When our responsibility to God conflicts with what Caesar commands

There are encouraging statistics that show more Americans are identifying themselves as "pro-life." Nevertheless, Roe V. Wade is still the law of the land and this to our shame. For years there has been broad agreement in congress that tax payers should not be expected to pay for abortions (the Hyde Amendment). But that uneasy truce may come to an end before too long. Under the guise of "health care reform" pro-abortion politicians are seeking to make use of tax payer funds to pay for abortions. The Stupak Amendment seeks to keep that from happening. However, both Nancy Pelosi and President Obama have expressed their intentions to keep such restrictions out of an eventual health care bill.

If the health care bill that pro-abortion politicians desire to have becomes law Christian tax payers will be required to violate their conscience. What then? I don't like political crusades. Christians must understand the difference between the city of man and the city of God (Augustine). We are not seeking to make America "a Christian nation" or bring about God's kingdom through political means. However when it comes to state sponsored violation of God's law (abortion) then Christians must be very careful to not participate in or give tacit approval of such evil. If the state requires tax payers to pay for abortions then Christians will have to face the possibility of civil disobedience.

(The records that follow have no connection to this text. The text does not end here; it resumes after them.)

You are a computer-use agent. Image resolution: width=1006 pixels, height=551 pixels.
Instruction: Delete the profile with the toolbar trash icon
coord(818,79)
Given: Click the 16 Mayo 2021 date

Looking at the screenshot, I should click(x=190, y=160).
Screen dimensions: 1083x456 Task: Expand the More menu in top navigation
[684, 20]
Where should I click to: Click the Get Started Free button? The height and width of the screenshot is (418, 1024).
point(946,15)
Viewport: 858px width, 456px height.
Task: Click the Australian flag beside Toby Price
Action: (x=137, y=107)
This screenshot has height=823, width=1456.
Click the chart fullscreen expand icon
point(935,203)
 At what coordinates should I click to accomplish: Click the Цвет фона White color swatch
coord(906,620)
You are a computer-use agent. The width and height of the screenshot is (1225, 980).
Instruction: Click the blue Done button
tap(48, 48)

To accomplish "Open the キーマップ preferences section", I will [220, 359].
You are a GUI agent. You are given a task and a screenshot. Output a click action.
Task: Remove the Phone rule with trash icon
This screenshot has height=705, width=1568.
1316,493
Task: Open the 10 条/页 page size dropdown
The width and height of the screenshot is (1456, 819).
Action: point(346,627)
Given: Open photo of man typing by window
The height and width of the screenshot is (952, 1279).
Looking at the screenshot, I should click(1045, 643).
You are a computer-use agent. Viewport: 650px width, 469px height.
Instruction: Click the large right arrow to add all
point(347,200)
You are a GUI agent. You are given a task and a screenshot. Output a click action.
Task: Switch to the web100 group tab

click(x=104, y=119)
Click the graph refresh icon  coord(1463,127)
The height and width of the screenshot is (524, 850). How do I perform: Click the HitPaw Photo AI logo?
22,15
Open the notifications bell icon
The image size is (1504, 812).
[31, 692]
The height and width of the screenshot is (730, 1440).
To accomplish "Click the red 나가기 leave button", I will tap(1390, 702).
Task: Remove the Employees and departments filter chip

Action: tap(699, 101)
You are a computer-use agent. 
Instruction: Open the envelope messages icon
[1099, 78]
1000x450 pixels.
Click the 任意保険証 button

National Review Online has an interesting interview with Robert George of Princeton University concerning civil disobedience. Check it out

We believe in law and the rule of law. We recognize an obligation to comply with laws, whether we like them or not. That obligation is defensible, however. Gravely unjust laws, and especially laws that seek to compel people to do things that are unjust, do not bind in conscience. Certainly, one must never perform a gravely unjust act, even when “following orders” or compelled by law. Christians believe — and they are far from alone in this — that one must be prepared to pay a price, sometimes a very high price indeed, for refusing to do what one’s conscience tells one is wrong. Socrates, as presented by his disciple Plato, stunned his interlocutors by saying that if one is faced with the options of doing a wrong or suffering one, it is better to suffer a wrong. That’s the teaching of Christianity, too. So if legislation is enacted that compels obstetricians and gynecologists to participate in abortions or refer for them, Christians and other pro-life men and women who practice in those fields of medicine will find themselves faced with the options of doing what they judge in conscience to be gravely unjust or abandoning their careers. Their obligation will be to abandon their careers. By the same token, if legislation is enacted to compel Catholic hospitals and clinics, for example, to provide abortion
services or refer for abortions, those institutions could face the options of doing what the Church teaches is profoundly wrong or going out of business. Their obligation will be to go out of business. Of course, this would be a tragedy, especially since these institutions do such wonderful work in providing health care to the poor. But the legal imposition will leave them no choice.

- Robert George


Harley A. said...

One problem in this case is that Caesar contradicts himself. Every state in the union as well as the federal gov’t says that we cannot kill another person except in self-defense. Our constitution also says that one of our core principles is not to deny another citizen the right to life, liberty and the pursuit of happiness. Our judiciary has violated both of those in Roe v. Wade – the decision handed down by the highest court in the land was both illegal and unconstitutional.

So, if I refuse to offer abortions in my hospital when Caesar tells me I must, am I violating the laws of the land? I submit that I am not. I submit that Caesar is violating the law – not me.

My conscience is clear…

Todd Pruitt said...


Clearly, Roe v. Wade is unconstitutional and wicked. But unfortunately some of the men and women who right, enforce, and interpret our laws are fools and therefore they either do not see or they do not care about the inherent contraditions between abortion and the rule of law.

Harley A. said...

For sure. I'm afraid there will come a day when men and women will be brought up on charges for this issue if the tide is not turned.